> **Input data**
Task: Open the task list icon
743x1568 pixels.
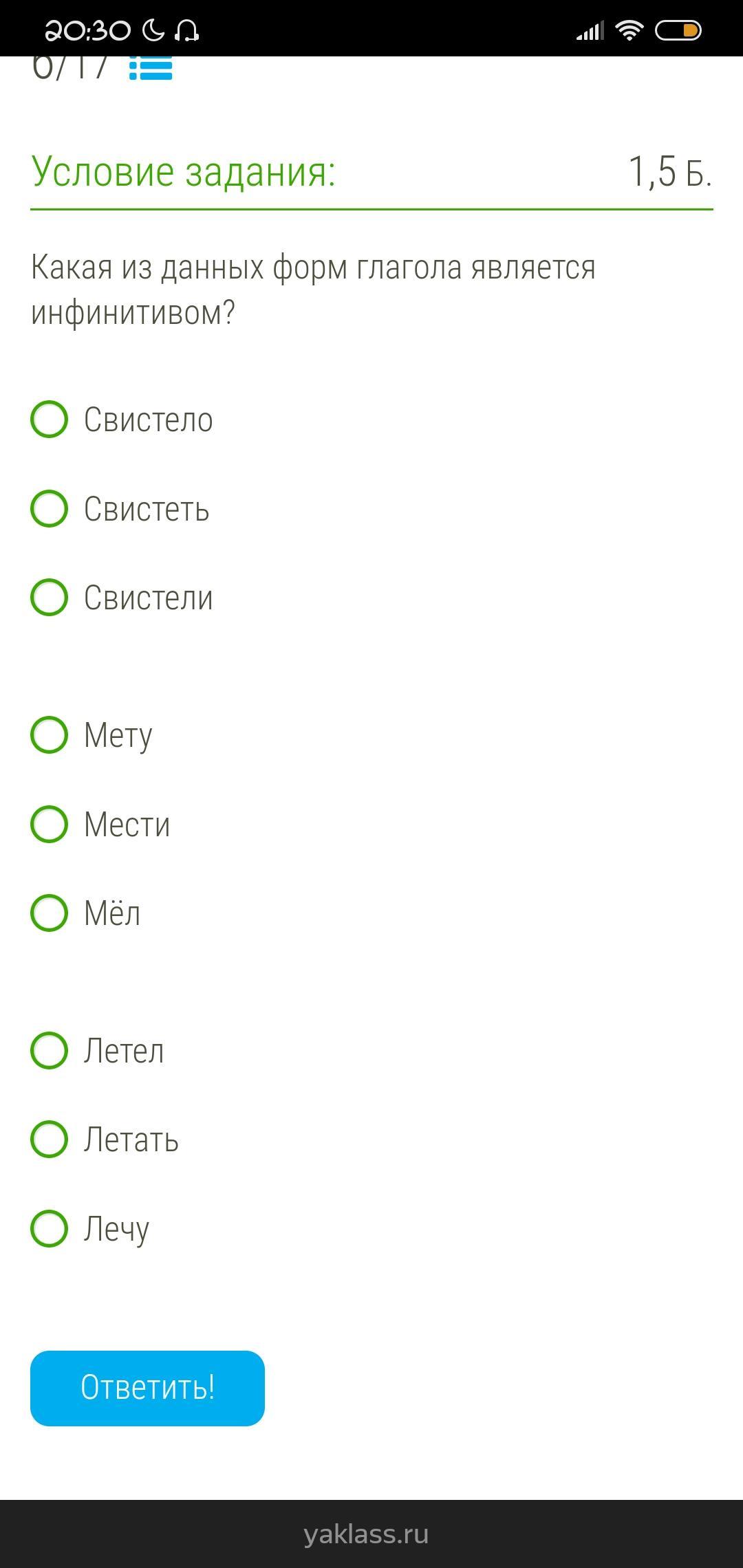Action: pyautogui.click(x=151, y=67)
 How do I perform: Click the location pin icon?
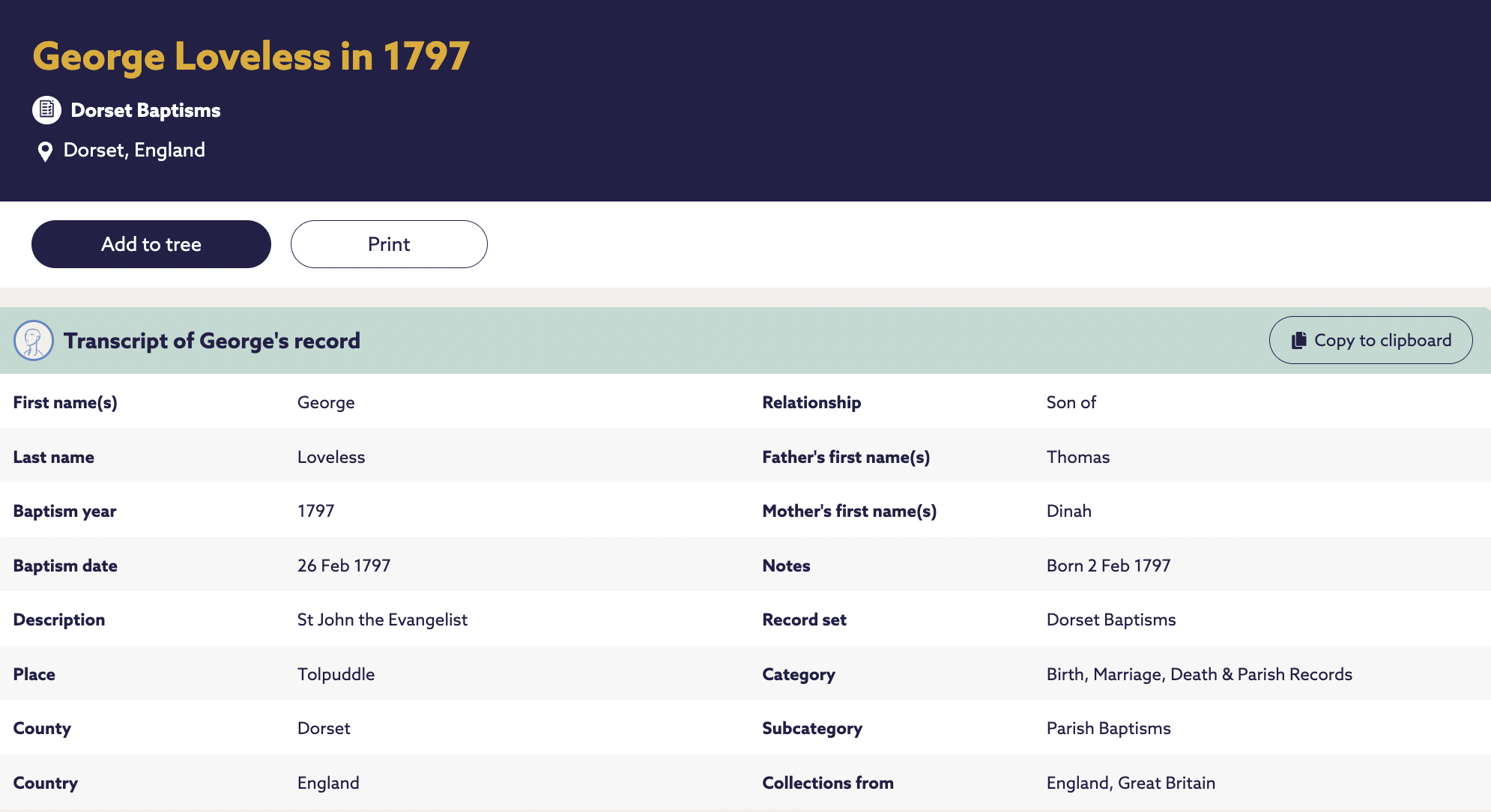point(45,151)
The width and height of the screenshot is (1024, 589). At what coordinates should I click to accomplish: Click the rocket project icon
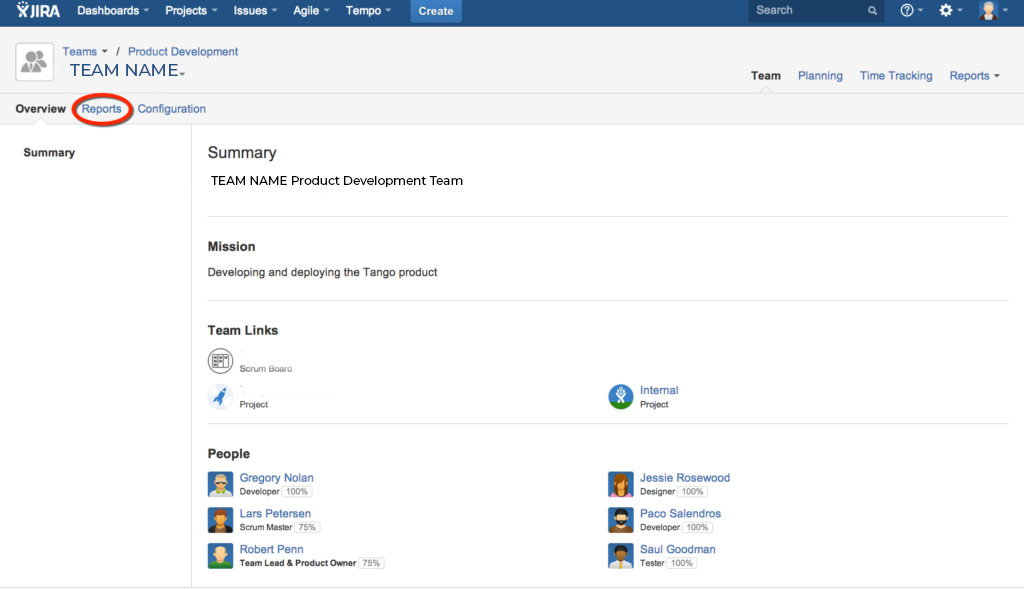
--
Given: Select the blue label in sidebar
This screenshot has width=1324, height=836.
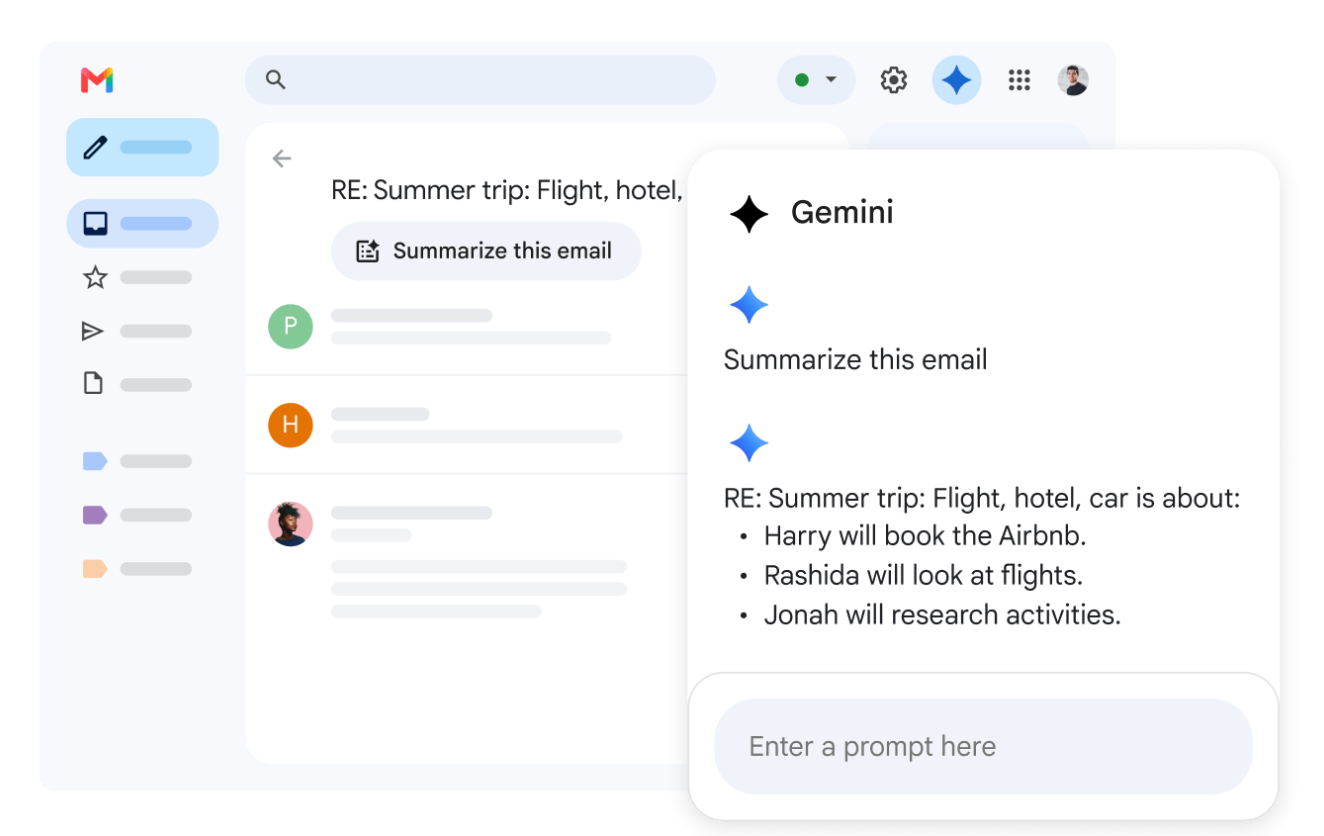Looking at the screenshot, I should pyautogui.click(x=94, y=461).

> **Directions for this task**
In the listing above, find the line containing "Task: Open the task list icon" and the line containing "The width and"; print those lines and every line between them exactly, leaving out pictures.

> **The completed task**
Task: Open the task list icon
743x1568 pixels.
Action: pyautogui.click(x=151, y=67)
 How do I perform: Click the location pin icon?
point(45,151)
The width and height of the screenshot is (1024, 589). At what coordinates should I click to accomplish: Click the rocket project icon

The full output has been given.